SHORT EXERCISE:
Please reproduce the passage on East Asia's economic growth word for word, from "The basic elements" to "of similar achievements.".

BEGIN SOURCE EXTRACT

The basic elements of East Asia’s success story are well known. At the outset of their respective take-offs (Japan in, say, 1950, South Korea, henceforth Korea, and Taiwan in about 1960, China around 1980), the four countries were relatively poor. Japan’s per capita GDP in purchasing power parities stood in 1950 at barely 20 per cent of the US level. Korea and Taiwan in 1960 were barely at the level of Sub-Saharan Africa, while China was below that level in 1980. By 2021, Japan, Korea and Taiwan had reached 65 to 90 per cent of the US level, while China, after four decades of above 8 per cent annual growth, was at a 30 per cent level. Hardly any other country, bar the city states of Hong Kong and Singapore, can boast of similar achievements.

Equally well-known are many of the explanations that have been put forward for this exceptional experience. A major investigation by the World Bank stressed a number of features of the East Asian model which were conducive to growth: high rates of savings and investment in both physical and human capital, conservative macroeconomic policies, homogenous societies, competent bureaucracies, etc. (World Bank, 1993). That same investigation, however, attributed only a rather minor role at best to interventionist economic policies, as did a number of other works on this issue (e.g., Little, 1979; Calder, 1993; Little et al., 1994; Beason and Weinstein, 1996; Pack and Saggi, 2006).

END SOURCE EXTRACT
BEGIN DATA PROVIDED

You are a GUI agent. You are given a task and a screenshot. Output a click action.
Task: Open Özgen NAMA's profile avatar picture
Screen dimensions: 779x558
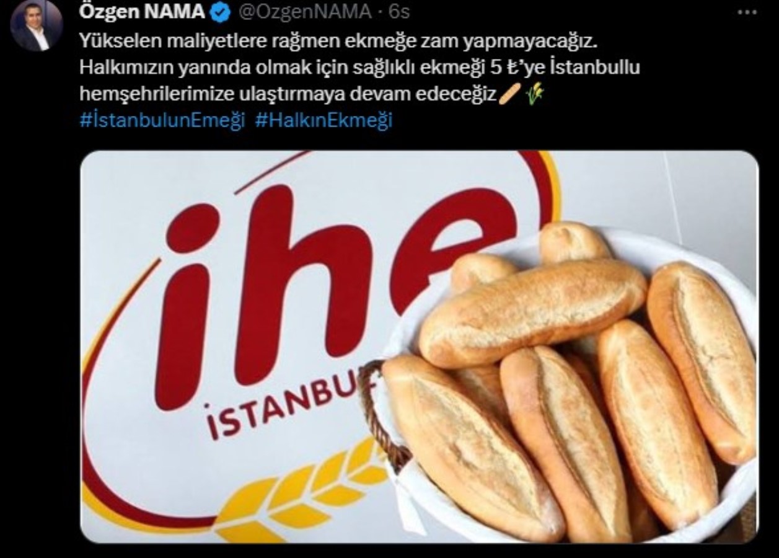click(x=37, y=25)
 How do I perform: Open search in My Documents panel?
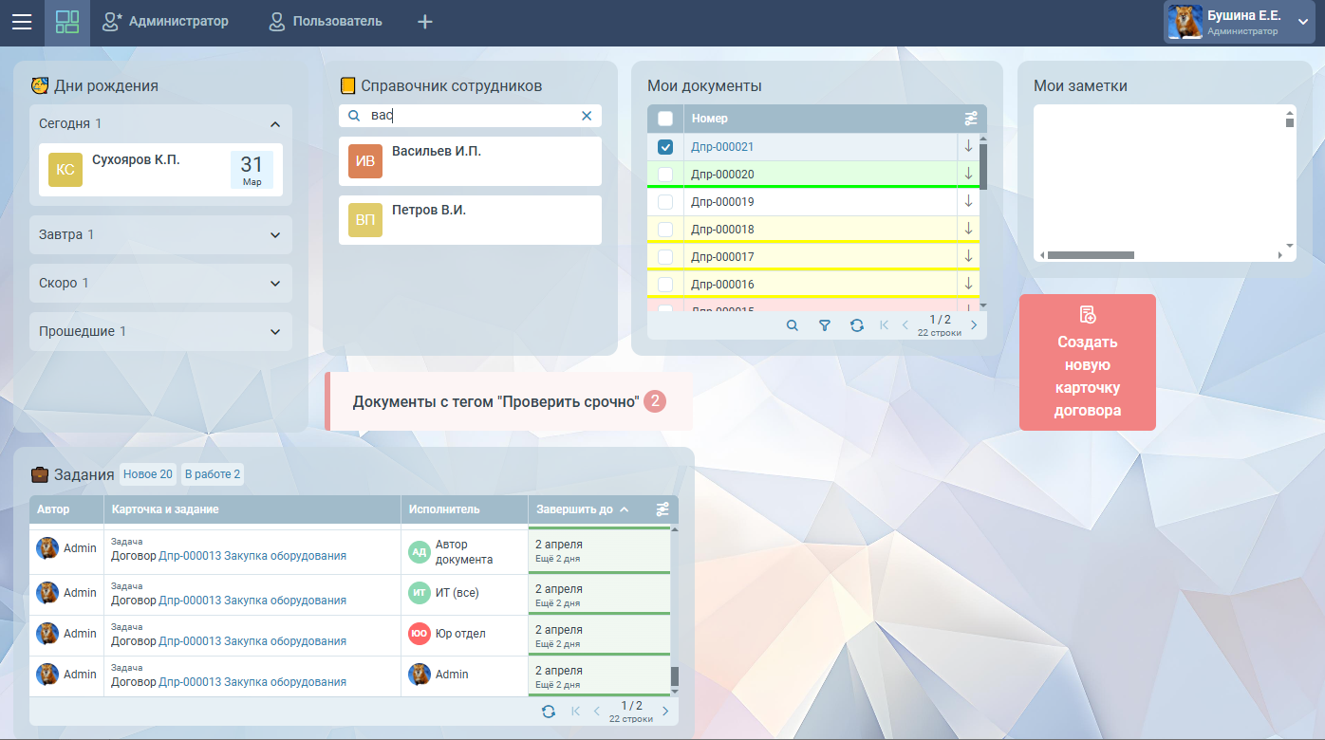[x=793, y=325]
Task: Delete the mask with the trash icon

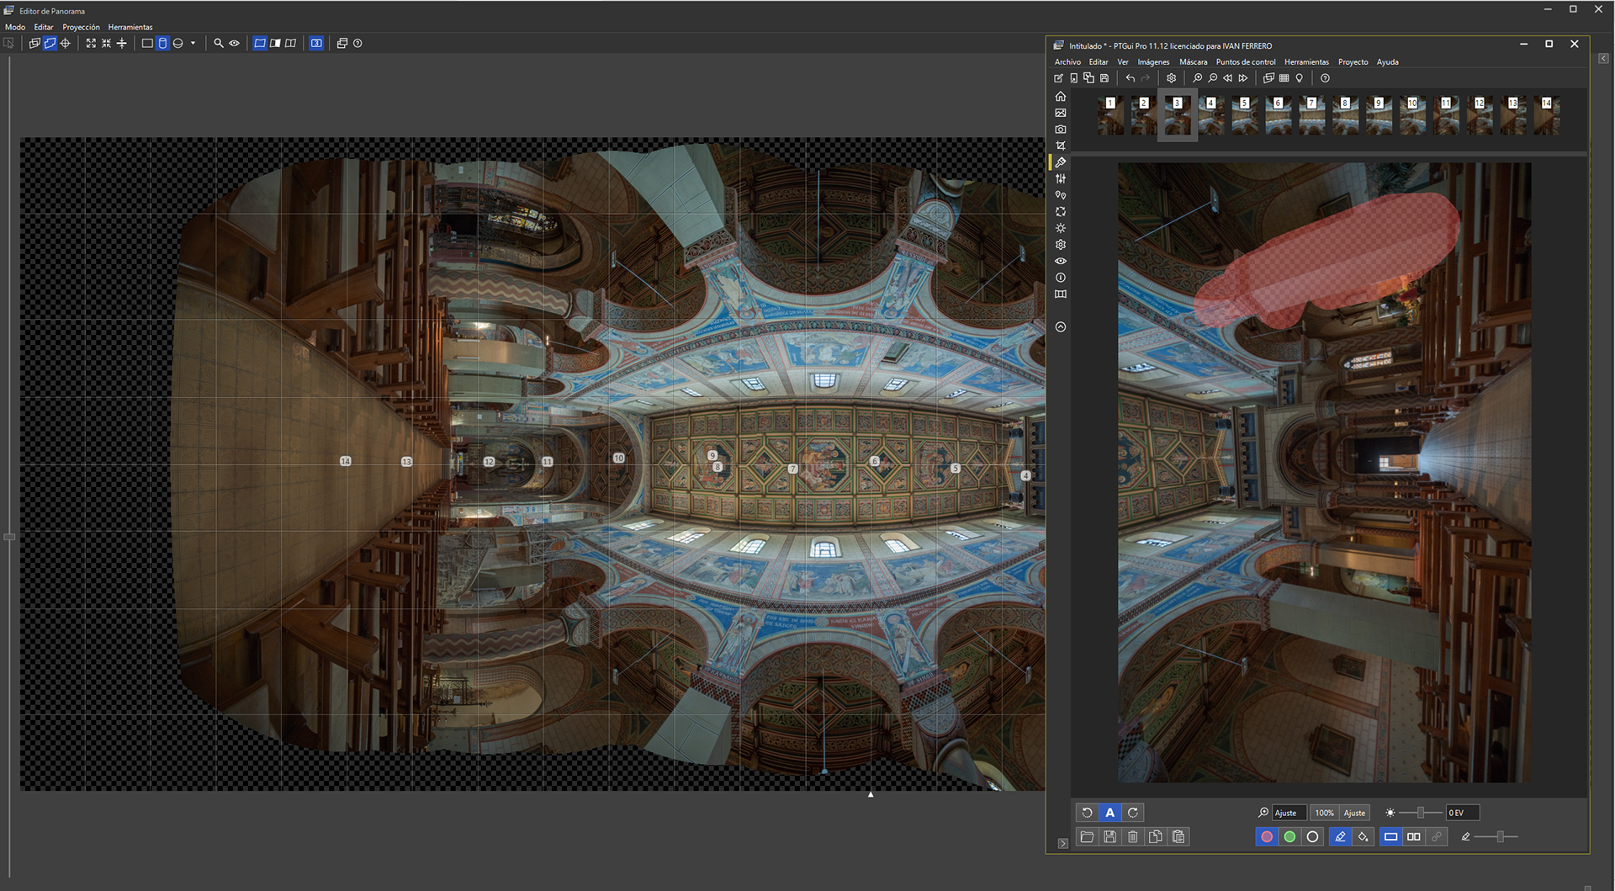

END DATA PROVIDED

ANSWER FOR THE TASK:
The basic elements of East Asia’s success story are well known. At the outset of their respective take-offs (Japan in, say, 1950, South Korea, henceforth Korea, and Taiwan in about 1960, China around 1980), the four countries were relatively poor. Japan’s per capita GDP in purchasing power parities stood in 1950 at barely 20 per cent of the US level. Korea and Taiwan in 1960 were barely at the level of Sub-Saharan Africa, while China was below that level in 1980. By 2021, Japan, Korea and Taiwan had reached 65 to 90 per cent of the US level, while China, after four decades of above 8 per cent annual growth, was at a 30 per cent level. Hardly any other country, bar the city states of Hong Kong and Singapore, can boast of similar achievements.